> _SUPPLIED DATA_:
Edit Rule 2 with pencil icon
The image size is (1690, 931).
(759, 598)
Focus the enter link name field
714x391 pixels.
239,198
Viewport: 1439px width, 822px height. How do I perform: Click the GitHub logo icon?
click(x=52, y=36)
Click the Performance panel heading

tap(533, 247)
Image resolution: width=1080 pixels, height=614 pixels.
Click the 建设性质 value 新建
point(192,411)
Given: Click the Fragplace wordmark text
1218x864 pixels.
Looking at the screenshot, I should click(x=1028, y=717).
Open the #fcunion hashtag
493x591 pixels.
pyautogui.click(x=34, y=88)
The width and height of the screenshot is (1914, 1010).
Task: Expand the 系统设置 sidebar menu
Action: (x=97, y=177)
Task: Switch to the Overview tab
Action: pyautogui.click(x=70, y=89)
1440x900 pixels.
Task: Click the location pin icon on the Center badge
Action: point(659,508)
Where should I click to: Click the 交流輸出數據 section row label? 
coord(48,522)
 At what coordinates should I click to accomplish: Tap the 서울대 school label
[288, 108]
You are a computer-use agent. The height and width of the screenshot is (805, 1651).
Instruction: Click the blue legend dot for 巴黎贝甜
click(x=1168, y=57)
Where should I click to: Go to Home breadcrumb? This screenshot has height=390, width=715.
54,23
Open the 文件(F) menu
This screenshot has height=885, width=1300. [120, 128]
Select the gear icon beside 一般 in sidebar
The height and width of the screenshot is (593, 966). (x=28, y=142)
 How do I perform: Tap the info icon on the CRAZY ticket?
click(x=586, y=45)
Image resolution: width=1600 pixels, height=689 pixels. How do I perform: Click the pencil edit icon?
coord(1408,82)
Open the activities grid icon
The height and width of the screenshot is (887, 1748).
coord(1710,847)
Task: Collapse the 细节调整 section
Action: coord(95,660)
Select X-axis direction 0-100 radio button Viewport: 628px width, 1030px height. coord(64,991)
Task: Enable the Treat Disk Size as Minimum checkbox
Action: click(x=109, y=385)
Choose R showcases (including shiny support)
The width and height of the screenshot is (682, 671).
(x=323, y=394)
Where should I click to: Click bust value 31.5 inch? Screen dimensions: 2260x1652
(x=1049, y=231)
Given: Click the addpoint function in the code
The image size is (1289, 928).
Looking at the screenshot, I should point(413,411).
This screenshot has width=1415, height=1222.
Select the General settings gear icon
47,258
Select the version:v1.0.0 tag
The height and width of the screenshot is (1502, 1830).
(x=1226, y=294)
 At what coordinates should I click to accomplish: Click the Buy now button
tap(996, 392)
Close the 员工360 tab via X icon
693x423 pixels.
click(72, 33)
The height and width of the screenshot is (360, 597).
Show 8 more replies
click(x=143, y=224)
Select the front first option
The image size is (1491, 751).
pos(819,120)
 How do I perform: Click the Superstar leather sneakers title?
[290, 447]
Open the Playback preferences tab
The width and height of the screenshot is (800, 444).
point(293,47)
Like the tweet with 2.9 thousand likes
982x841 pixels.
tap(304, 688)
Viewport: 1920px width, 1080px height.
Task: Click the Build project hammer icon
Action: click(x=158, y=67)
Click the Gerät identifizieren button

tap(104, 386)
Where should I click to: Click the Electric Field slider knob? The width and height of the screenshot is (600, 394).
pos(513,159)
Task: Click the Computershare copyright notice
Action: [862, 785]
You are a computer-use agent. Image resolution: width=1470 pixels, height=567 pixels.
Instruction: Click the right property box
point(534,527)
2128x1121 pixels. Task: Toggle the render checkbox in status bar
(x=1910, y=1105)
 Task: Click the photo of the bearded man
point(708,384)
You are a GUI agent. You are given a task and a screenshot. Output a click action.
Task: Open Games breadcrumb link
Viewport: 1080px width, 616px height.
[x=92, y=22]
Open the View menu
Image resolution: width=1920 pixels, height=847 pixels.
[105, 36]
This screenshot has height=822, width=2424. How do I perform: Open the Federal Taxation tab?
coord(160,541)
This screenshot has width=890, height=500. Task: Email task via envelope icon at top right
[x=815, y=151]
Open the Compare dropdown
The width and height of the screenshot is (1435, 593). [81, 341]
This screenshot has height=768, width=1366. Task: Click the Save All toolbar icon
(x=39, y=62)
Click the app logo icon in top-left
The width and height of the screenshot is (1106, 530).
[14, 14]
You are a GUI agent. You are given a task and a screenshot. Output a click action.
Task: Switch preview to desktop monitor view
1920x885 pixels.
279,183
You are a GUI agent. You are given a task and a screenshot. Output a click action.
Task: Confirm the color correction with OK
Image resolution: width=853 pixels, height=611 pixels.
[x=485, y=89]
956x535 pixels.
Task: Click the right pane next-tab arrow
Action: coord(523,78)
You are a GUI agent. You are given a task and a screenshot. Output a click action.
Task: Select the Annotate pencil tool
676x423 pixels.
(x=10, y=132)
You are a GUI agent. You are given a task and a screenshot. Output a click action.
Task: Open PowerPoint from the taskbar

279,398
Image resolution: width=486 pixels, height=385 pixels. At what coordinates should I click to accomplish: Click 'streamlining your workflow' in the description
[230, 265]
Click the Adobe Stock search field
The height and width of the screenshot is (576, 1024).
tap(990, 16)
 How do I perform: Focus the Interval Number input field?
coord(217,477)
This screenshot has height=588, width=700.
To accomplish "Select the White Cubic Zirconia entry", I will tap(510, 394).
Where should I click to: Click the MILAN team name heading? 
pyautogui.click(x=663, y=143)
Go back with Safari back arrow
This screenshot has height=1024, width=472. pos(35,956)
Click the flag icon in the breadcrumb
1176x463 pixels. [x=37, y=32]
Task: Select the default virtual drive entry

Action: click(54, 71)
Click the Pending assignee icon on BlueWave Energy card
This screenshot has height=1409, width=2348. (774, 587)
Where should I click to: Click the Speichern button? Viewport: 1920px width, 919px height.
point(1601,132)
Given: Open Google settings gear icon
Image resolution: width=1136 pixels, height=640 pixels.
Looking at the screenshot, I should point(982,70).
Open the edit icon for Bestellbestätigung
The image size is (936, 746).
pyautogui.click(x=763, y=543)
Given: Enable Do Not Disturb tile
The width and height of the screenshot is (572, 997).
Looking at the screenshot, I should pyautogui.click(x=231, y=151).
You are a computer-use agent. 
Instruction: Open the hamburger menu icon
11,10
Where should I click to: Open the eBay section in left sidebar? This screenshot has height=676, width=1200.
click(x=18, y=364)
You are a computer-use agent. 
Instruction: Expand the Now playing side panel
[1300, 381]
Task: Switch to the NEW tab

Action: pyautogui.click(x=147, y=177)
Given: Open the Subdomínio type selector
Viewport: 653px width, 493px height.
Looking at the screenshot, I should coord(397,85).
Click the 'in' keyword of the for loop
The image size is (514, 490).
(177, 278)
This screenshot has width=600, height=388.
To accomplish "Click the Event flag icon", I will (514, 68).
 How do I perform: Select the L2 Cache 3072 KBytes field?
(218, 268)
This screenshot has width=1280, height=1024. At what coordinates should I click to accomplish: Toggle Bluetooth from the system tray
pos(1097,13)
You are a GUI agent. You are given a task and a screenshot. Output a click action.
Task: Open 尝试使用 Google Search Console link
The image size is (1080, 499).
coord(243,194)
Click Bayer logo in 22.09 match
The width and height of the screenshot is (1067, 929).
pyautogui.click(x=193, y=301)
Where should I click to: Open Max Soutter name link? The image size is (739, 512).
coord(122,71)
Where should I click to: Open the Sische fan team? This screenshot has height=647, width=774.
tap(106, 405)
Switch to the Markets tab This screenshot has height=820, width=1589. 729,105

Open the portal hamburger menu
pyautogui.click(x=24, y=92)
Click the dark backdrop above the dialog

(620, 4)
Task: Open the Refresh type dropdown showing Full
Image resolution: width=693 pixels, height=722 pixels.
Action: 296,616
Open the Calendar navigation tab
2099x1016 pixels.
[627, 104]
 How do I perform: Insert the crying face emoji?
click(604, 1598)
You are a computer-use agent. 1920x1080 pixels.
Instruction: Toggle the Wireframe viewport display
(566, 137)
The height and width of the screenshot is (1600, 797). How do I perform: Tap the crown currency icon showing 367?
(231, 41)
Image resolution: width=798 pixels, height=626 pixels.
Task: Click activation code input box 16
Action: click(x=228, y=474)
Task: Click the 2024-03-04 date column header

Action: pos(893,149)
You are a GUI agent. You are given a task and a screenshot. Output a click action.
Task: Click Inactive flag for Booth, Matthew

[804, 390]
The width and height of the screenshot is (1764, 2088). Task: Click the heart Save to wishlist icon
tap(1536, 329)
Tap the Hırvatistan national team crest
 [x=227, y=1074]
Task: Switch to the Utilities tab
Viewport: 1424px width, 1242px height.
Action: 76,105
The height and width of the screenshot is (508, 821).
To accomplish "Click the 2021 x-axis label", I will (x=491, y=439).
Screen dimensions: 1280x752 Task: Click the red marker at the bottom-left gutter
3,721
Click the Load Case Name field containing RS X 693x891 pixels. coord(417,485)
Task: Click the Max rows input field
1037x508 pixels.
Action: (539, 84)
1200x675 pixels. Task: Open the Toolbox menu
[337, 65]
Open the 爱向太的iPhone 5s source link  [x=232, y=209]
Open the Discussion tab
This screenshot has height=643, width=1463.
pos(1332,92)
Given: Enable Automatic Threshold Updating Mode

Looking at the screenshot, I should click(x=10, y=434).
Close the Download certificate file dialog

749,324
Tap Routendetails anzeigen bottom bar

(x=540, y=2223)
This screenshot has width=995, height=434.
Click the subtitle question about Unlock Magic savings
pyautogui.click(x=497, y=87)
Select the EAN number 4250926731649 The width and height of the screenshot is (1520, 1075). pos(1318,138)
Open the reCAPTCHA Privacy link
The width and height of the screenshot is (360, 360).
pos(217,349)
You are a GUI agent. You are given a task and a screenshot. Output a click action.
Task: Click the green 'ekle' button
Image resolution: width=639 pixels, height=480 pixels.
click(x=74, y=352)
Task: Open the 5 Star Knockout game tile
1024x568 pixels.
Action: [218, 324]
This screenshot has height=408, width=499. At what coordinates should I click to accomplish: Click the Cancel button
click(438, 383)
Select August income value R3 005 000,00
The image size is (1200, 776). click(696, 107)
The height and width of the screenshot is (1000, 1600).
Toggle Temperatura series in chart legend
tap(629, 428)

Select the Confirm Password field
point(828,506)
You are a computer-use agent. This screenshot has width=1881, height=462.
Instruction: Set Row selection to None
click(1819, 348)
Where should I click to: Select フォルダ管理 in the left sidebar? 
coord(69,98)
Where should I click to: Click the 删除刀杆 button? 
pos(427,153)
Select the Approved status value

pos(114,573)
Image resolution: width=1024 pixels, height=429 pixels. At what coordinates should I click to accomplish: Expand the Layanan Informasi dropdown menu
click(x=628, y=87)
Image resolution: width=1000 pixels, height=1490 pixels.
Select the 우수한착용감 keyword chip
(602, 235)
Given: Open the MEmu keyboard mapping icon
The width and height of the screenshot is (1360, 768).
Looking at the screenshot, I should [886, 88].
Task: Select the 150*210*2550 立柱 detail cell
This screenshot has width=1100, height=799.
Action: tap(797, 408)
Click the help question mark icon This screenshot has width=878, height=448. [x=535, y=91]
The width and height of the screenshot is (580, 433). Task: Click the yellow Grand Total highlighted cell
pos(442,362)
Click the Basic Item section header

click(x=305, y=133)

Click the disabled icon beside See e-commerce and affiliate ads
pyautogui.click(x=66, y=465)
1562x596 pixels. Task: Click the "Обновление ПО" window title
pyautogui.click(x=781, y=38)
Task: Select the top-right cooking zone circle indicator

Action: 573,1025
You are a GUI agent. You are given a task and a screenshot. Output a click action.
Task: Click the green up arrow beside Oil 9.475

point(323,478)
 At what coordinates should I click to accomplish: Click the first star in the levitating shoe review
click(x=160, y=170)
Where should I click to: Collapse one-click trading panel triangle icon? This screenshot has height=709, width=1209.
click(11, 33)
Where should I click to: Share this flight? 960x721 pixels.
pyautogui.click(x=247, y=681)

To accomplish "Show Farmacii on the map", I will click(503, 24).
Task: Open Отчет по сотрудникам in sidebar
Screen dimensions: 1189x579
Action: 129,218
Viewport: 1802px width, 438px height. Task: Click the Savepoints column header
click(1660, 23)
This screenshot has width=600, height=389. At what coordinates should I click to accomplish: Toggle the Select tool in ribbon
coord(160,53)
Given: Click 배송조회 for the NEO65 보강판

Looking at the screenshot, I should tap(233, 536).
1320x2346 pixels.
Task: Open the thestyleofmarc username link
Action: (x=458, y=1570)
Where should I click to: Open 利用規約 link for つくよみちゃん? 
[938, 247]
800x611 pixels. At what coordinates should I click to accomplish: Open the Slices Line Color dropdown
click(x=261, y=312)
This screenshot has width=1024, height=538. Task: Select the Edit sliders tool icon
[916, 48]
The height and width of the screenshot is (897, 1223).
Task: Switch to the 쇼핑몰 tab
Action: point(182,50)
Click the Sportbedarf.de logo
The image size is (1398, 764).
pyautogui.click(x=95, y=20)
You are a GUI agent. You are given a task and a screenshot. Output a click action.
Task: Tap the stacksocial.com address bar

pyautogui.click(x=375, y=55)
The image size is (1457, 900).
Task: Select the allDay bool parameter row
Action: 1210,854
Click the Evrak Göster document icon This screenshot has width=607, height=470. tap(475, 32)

> _REQUIRED WORK_: Go through the records above line by line and say how many lines include "tile", giving only that number.

> _RESULT OF THE EXERCISE_: 2